Conclusions/significance: The approach used in this study is highly effective for identification of conserved miRNAs. The identification of 63 miRNAs and determination of the spatial expression patterns of these miRNAs are valuable resources for further studies on post-transcriptional gene regulation in Asian seabass and other fish species. Further identification of the target genes of these miRNAs would shed new light on their regulatory roles of microRNAs in fish.

Figure 1. The distribution of the seabass miRNA precursor candidates in various E value intervals as identified by the BLASTn program showing conservation with known pre-miRNAs.

Conservation of the 322 unique sequences that cloned from the seabass cDNA library with known pre-miRNAs was identified by the BLASTn program (E value). The most common conservation intervals were −2 (123 sequences), between e⁻² and e⁻³ (63 sequences) and followed by <e⁻⁸ (48 sequences).

Figure 2. Conservation of the miR-29 family in Pisces.

Predicted fold-back structures of mir-29 precursors from Lates calcarifer, Danio rerio, Fugu rubripes, Tetraodon nigroviridis and the folding energy (dG) for each fold-back structure are presented. The shadow in each precursor structure indicates the mature miR-29 sequence in the species.

Figure 3. Sequence logos showing the most conserved bases for miRNAs in one family.

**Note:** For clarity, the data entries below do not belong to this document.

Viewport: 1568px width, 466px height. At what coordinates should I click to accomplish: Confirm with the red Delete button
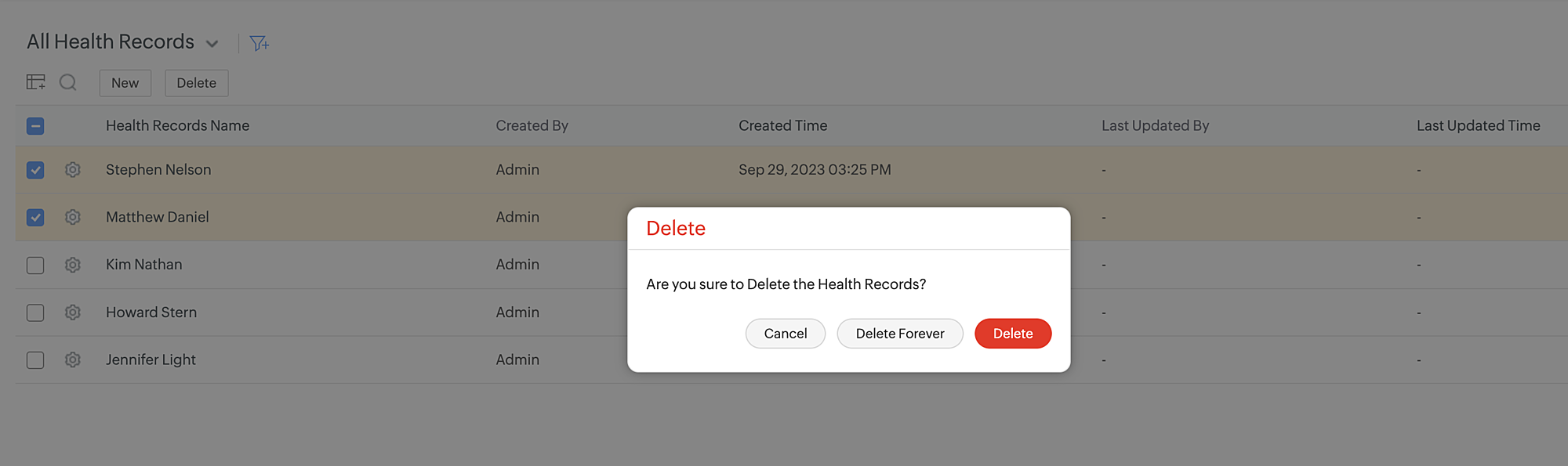(x=1012, y=334)
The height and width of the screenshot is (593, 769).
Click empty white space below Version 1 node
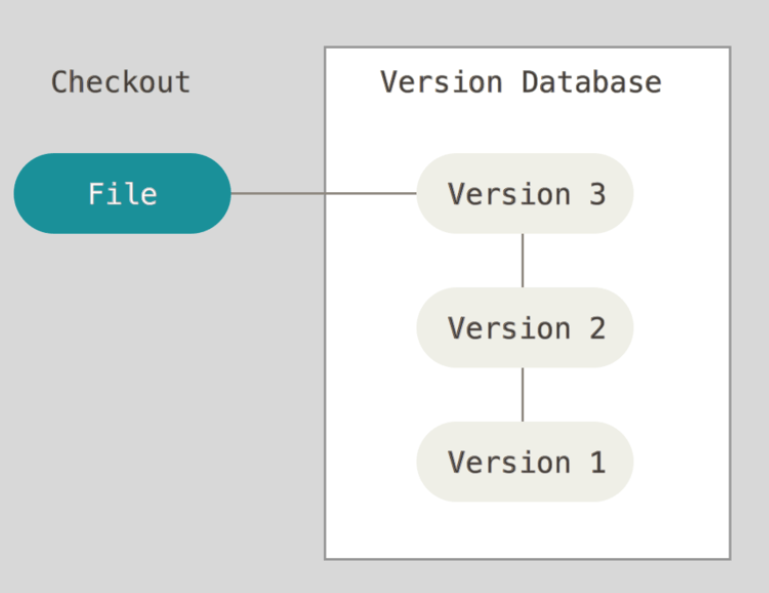(x=525, y=530)
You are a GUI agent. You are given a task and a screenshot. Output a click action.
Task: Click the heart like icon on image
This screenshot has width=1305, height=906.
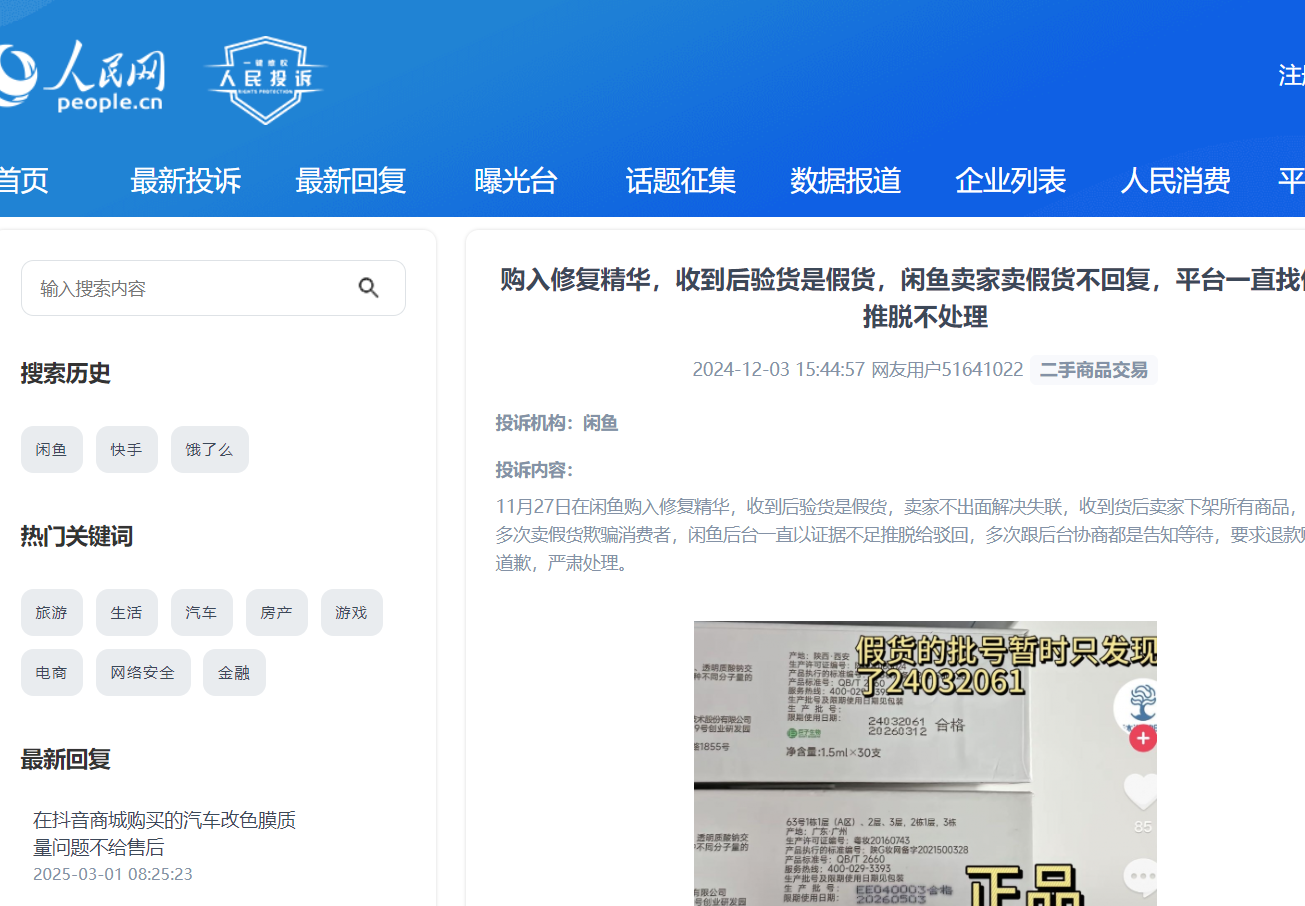tap(1141, 792)
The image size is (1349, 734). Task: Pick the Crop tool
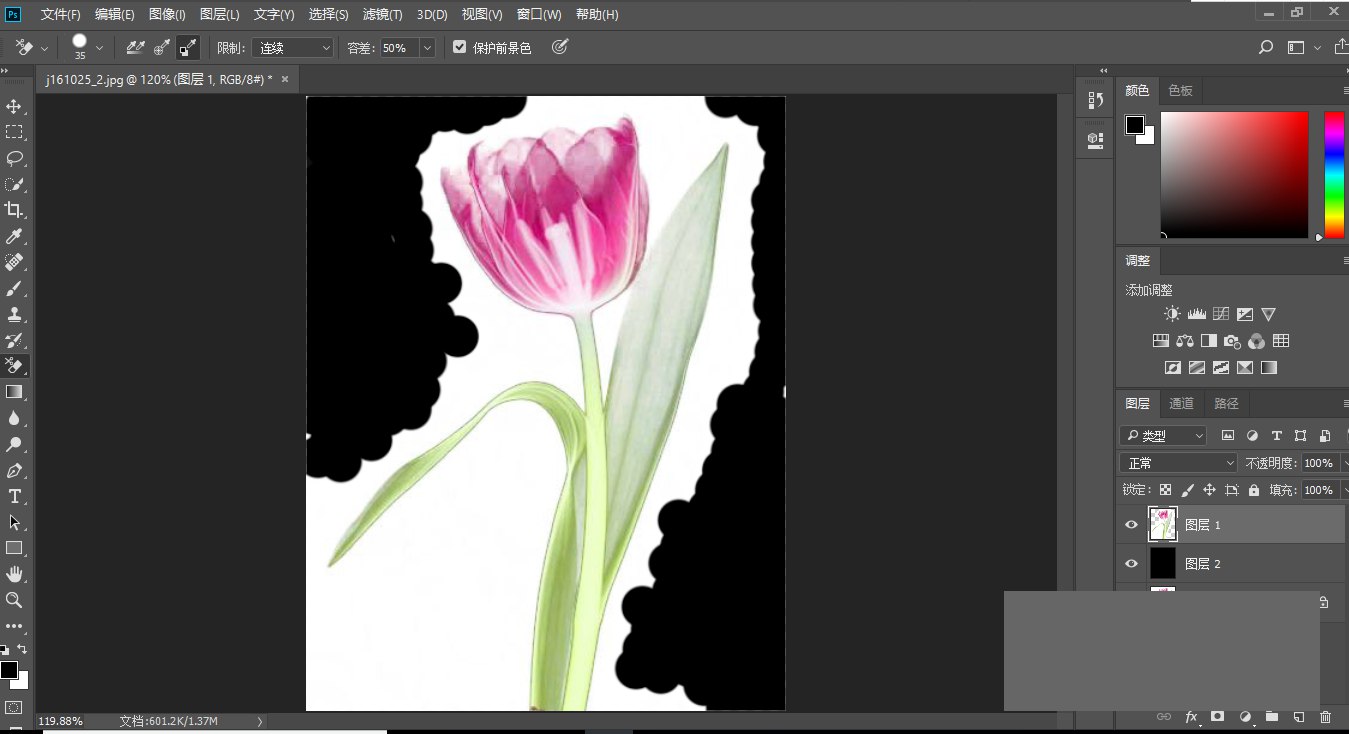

The miRNA sequence logos for 15 lcal-miRNA families with multiple sequences (≥2) are presented. Each logo consists of stacks of symbols, one stack for each position in the sequence. The overall height of the stack indicates the sequence conservation at that position, while the height of symbols within the stack indicates the relative frequency of each nucleotide at that position. Some miRNAs from one family differ only by a few base pairs on either side and/or in the middle (e.g. let-7, mir-9, mir-21, mir-124 and mir-126); the mir-199 family is highly divergent, since the two miRNAs in that might be from the 5′ arm and from the 3′ arm of a pre-miRNA, respectively.

Figure 4. Conservation of the seabass mature miRNAs across species.

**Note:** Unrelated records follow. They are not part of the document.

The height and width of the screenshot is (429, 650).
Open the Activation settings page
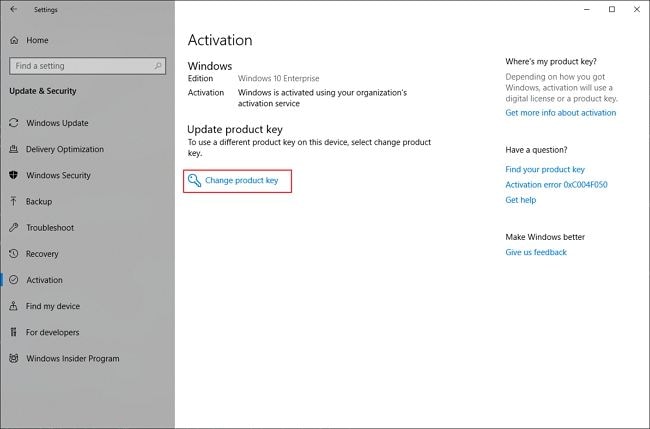pos(44,280)
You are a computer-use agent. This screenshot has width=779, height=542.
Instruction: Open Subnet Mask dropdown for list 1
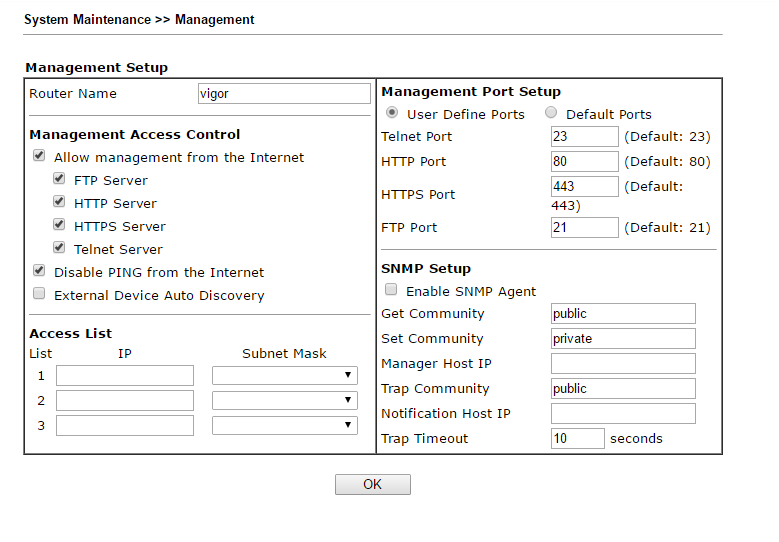pos(284,375)
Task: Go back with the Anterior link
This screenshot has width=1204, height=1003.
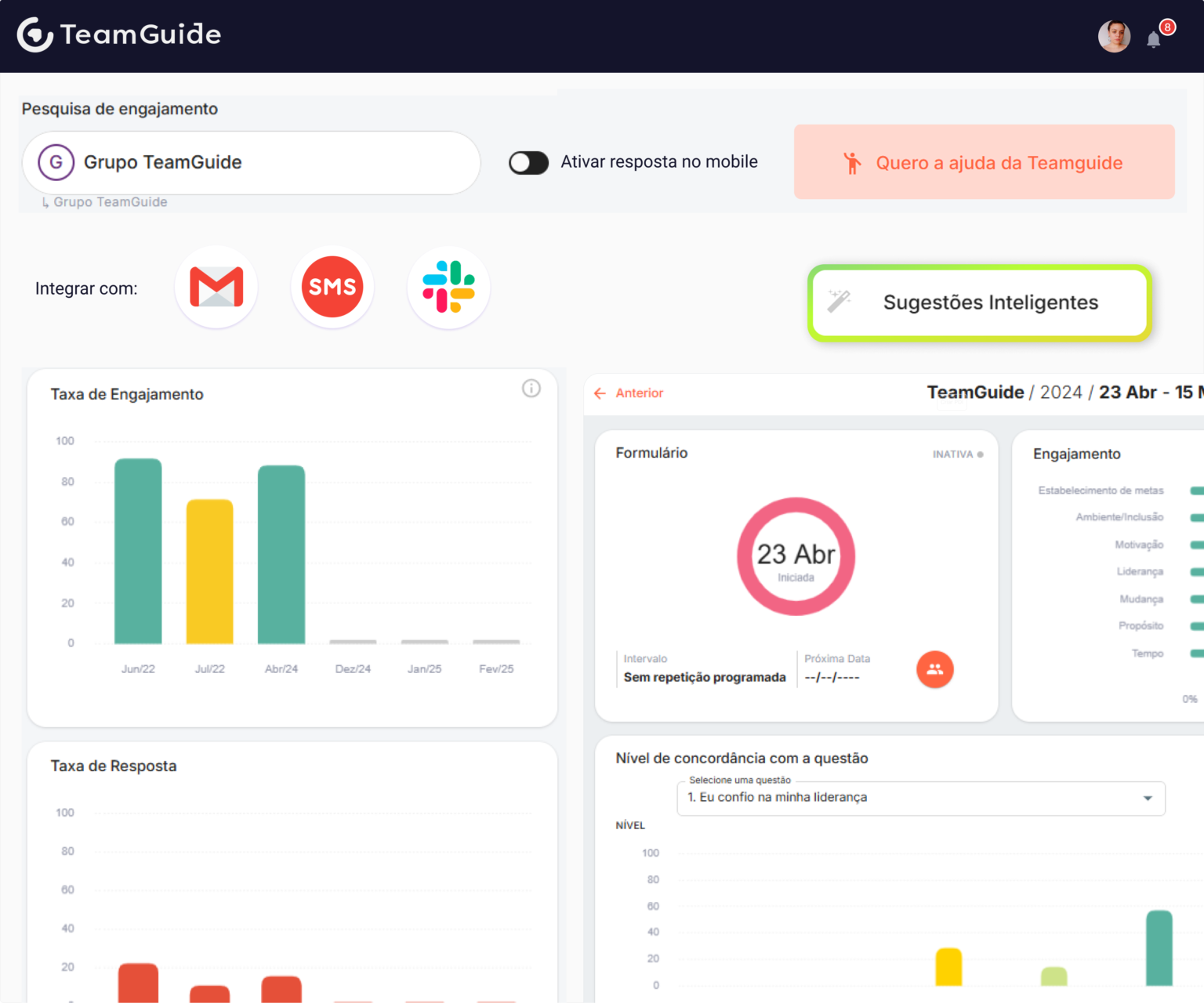Action: [629, 393]
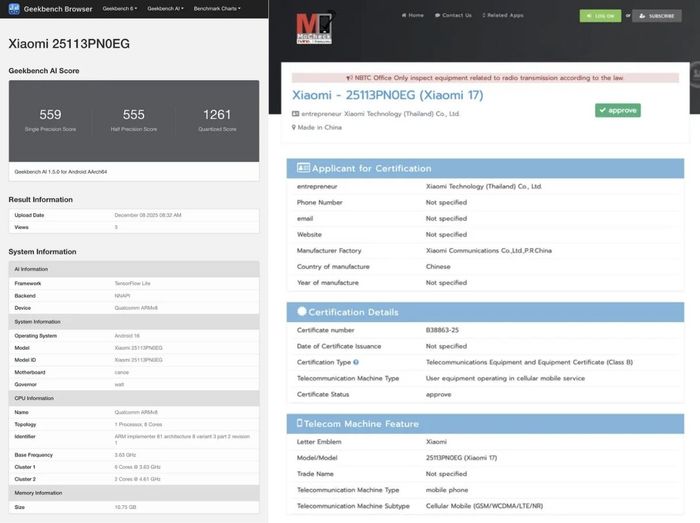Click the location pin icon near Made in China
The width and height of the screenshot is (700, 523).
click(294, 128)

The 63 miRNAs validated by PCR and sequencing for the Asian seabass were searched against the miRBase database to identify the conservation across species. Of which, 59 miRNAs were conserved across 10–86 species and 4 miRNAs were found to be conserved less than 4 species according to our conservation criteria (E value≤10⁻⁴). Each small black rhombus represents an identified miRNA.

Figure 5. Expressions of the 57 conserved mature miRNAs in eight organs of the Asian seabass.

The expression of 63 miRNA was determined in 8 organs (gill, brain, eye, muscle, liver, intestine, heart and kidney) and in spleen sampled at 24 hour post challenge with LPS and control samples by real-time PCR. Six (lcal-miR-199a, lcal-miR-152, lcal-let-7a,b,c,d) of the sequencing validated miRNAs without positive results in all of the evaluated tissues were deleted from the data. Data were presented on a logarithmic scale. The relative expression of each gene shown in the figure was the average of triplicate real-time PCR reactions, normalized to lcal-miR-103 gene expression. Yellow shading indicated increased levels of expression, and gray shading represented decreased levels of expression relative to the center. Blue color denoted undetectable expression in tissues.